La vicenda dello sconto benzina si è conclusa - o ha preso l'avvio, a seconda dei punti di vista - veramente alla grande; soddisfazione di tutti gli attori della vicenda, morale alle stelle per i benzinai, felice ritorno a casa per gli automobilisti delle zone di frontiera. Sullo sfondo solo un'unica ombra, che però spesso si stende su queste campagne che partono dalle associazioni di categoria: Chi è partito per primo? Chi ha fatto di più per i suoi associati? Chi ne può raccogliere il merito? Interrogativi che contano poco nelle tasche dei cittadini, e che incidono relativamente sui benzinai, ma contano certamente nelle associazioni, perché da campagne fortunate come questa si contano le iscrizioni per l'anno a venire.

Ma forse questa volta si è trovata una soluzione salomonica di ciò che dovrebbe succedere in un caso del genere. Un simbolo nato da un mistero, che ha disorientato non poco i giornalisti (I lettori sicuramente no, di solito non badano a piccolezze del genere). E un mistero che si riassume in una sola domanda: ma a chi diavolo è associato Massimo Sassi, dell'Agip di via IV novembre, Il benzinaio che ha fatto il pieno a Roberto Formigoni?

E' stato annunciato come associato Figisc (l'associazione legata a Confcommercio) da un comunicato che presentava la manifestazione di sabato mattina. Ma la conferenza stampa indetta stamani dalla Faib è stata indetta nel suo esercizio perchè era il «simbolo di un associato Faib dove è stato inaugurato lo sconto benzina».  Entrambe le associazioni lo registrano come regolarmente iscritto da diversi anni. Per risolvere il dilemma, l'unico sistema è quello di rivolgersi al diretto interessato:

Sassi, ma allora lei è associato Figisc o Faib? 
«Tutti e due! mi sono associato in occasione di finanziamenti, poi ho deciso di rimanere legato ad entrambi».

Ho saputo che lei partecipa regolarmente alle attività delle associazioni...
«Sì. mi interessa sapere cosa fanno per noi, come si muovono.. insomma mi interesso. Se poi tra loro ci sono delle rivalità, sono problemi loro. E anche un pò infantili».

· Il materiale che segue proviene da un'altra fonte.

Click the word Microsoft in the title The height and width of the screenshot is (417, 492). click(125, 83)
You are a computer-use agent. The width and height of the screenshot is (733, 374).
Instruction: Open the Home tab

E sono proprio problemi loro, visto che questa unione ideale è avvenuta a loro insaputa. Alla sua pompa di benzina Formigoni ci è arrivato infatti attraverso una proposta dell'Ascom, a cui la Regione aveva chiesto di indicare il benzinaio più opportuno «La scelta di Sassi, tra i nostri associati, è caduta quasi casualmente» ci spiegano in Ascom a Varese «Il suo esercizio era quello più 'di strada' sulla direttrice di viale Belforte, da cui sarebbe arrivato il presidente della Regione».

E nemmeno loro sapevano allora quanto si sarebbe rivelata "opportuna" quella scelta: associato ad entrambi, Sassi poteva rappresentare per tutte e due le associazioni un'occasione di vanto. Questa paradossale vicenda, che ha magari ingrossato il fegato di qualcuno negli uffici delle due associazioni concorrenti, certamente però un paio di cose le ha insegnate: la prima è che questa legge fa davvero gli interessi di tutti, e tutti si riconoscono in questa battaglia (alla faccia dei "campanili" associativi) .

La seconda è che tra tutti chi ci ha guadagnato di più è stato Massimo Sassi, classe 1965, che ha ottenuto in questi giorni una celebrità anche superiore alle due associazioni coinvolte. Recitando la parte dell'associato Figisc, legato a Confcommercio, e dell'associato Fiab, legato a Confeserecenti, con la stessa identica nonchalance.
Alla faccia delle ideologie, se ancora ce ne fossero.